Confident and wrong: what a hand fracture study reveals about AI’s most dangerous failure mode

Evidence-reviewed. Citations throughout.

The most dangerous thing about a wrong answer is not that it is wrong. It is that it sounds confident. In orthopaedic practice, this problem has a name everyone recognises: the missed scaphoid. A normal-looking X-ray. An unremarkable report. A patient who returns six weeks later with avascular necrosis and a question nobody wants to answer. The reason scaphoid fractures generate claims and end careers is not that they are easy to miss — it is that they look easy to exclude.

A recent study testing multimodal large language models on hand fracture detection has surfaced exactly this failure mode at the AI level, and the findings are worth examining carefully before these tools get anywhere near your on-call workflow.


The study

Güler et al. (2026, Diagnostics; PMID 41681742) evaluated four multimodal LLMs — GPT-5 Pro, Gemini 2.5 Pro, Claude Sonnet 4.5, and Mistral Medium 3.1 — on their ability to detect hand and wrist fractures from plain radiographs. The task is clinically relevant: hand and wrist imaging makes up a significant proportion of emergency and on-call orthopaedic workload, and multimodal models capable of processing images alongside text are now sufficiently capable to be discussed seriously as clinical decision support tools.

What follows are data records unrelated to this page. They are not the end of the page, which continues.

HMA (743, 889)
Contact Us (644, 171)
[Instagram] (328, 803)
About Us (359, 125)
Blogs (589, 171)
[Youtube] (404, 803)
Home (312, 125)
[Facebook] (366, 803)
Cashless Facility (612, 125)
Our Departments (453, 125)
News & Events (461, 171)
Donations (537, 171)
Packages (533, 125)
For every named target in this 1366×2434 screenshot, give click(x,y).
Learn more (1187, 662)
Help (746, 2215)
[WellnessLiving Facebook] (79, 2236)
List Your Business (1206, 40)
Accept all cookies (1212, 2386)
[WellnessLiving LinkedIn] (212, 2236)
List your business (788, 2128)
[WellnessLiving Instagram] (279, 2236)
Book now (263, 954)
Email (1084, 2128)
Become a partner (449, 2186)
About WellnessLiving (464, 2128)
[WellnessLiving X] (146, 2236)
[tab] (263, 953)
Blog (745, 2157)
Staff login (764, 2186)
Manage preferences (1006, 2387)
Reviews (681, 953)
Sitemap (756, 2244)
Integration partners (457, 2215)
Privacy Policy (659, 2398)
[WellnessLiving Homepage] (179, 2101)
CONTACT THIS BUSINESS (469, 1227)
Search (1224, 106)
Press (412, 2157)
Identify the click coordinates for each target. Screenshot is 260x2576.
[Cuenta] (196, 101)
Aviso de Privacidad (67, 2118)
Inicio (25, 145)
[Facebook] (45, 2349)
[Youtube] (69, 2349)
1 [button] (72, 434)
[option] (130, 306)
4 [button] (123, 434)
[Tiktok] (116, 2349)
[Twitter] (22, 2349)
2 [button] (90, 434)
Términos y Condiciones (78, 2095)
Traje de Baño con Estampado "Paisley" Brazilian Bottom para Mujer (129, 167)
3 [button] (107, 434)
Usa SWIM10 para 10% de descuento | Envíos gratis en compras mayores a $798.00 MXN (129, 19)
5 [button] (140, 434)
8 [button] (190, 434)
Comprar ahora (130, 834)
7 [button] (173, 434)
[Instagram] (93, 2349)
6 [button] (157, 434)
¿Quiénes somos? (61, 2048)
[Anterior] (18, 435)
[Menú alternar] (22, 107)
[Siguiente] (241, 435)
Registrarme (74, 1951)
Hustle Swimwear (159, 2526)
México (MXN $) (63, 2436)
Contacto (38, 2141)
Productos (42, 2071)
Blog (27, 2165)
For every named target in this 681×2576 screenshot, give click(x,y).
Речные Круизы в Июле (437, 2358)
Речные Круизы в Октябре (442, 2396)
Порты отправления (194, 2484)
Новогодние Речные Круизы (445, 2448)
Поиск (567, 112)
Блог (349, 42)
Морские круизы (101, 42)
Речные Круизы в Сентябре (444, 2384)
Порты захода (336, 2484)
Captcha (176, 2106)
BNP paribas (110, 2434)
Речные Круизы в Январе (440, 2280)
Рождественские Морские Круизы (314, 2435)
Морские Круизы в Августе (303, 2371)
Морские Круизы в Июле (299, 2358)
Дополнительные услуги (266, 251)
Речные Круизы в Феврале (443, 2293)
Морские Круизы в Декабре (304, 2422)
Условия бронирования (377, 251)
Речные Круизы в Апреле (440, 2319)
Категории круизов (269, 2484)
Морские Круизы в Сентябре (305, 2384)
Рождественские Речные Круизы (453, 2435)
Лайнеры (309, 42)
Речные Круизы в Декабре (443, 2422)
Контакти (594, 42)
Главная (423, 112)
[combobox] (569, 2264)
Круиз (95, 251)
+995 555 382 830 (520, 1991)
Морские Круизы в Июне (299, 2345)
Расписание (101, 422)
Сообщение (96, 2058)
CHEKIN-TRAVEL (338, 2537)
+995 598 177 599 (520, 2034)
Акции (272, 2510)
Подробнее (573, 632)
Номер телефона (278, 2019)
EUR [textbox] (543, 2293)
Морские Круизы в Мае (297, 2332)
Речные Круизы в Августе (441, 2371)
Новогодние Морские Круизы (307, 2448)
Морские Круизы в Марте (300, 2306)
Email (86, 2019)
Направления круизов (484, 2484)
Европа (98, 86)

Sixty-five adult patients with confirmed hand fractures were included: 30 phalangeal, 30 metacarpal, and 5 scaphoid. Each image was independently analysed five times per model using identical zero-shot prompts — 1,300 total inferences. Performance varied significantly across models and, critically, the relationship between accuracy and confidence differed in ways that matter clinically.


The results — and why they require careful reading

GPT-5 Pro performed best: 64.3% accuracy with strong intra-model consistency (Fleiss’ κ = 0.71). Gemini 2.5 Pro followed: 56.9% accuracy, κ = 0.57. These figures are modest, but the failure pattern is at least partially coherent — what the model gets wrong, it gets wrong consistently enough that the errors might be characterised and anticipated.

Mistral Medium 3.1 showed a different and more alarming pattern: accuracy of only 38.5%, but extremely high intra-model agreement (κ = 0.88). The model was consistently giving the same answers — and consistently wrong. The paper describes this explicitly as “confident hallucination”: systematic bias rather than random error. A tool that confidently reproduces the same incorrect answer every time it is asked is not just unhelpful — it creates a false impression of reliability.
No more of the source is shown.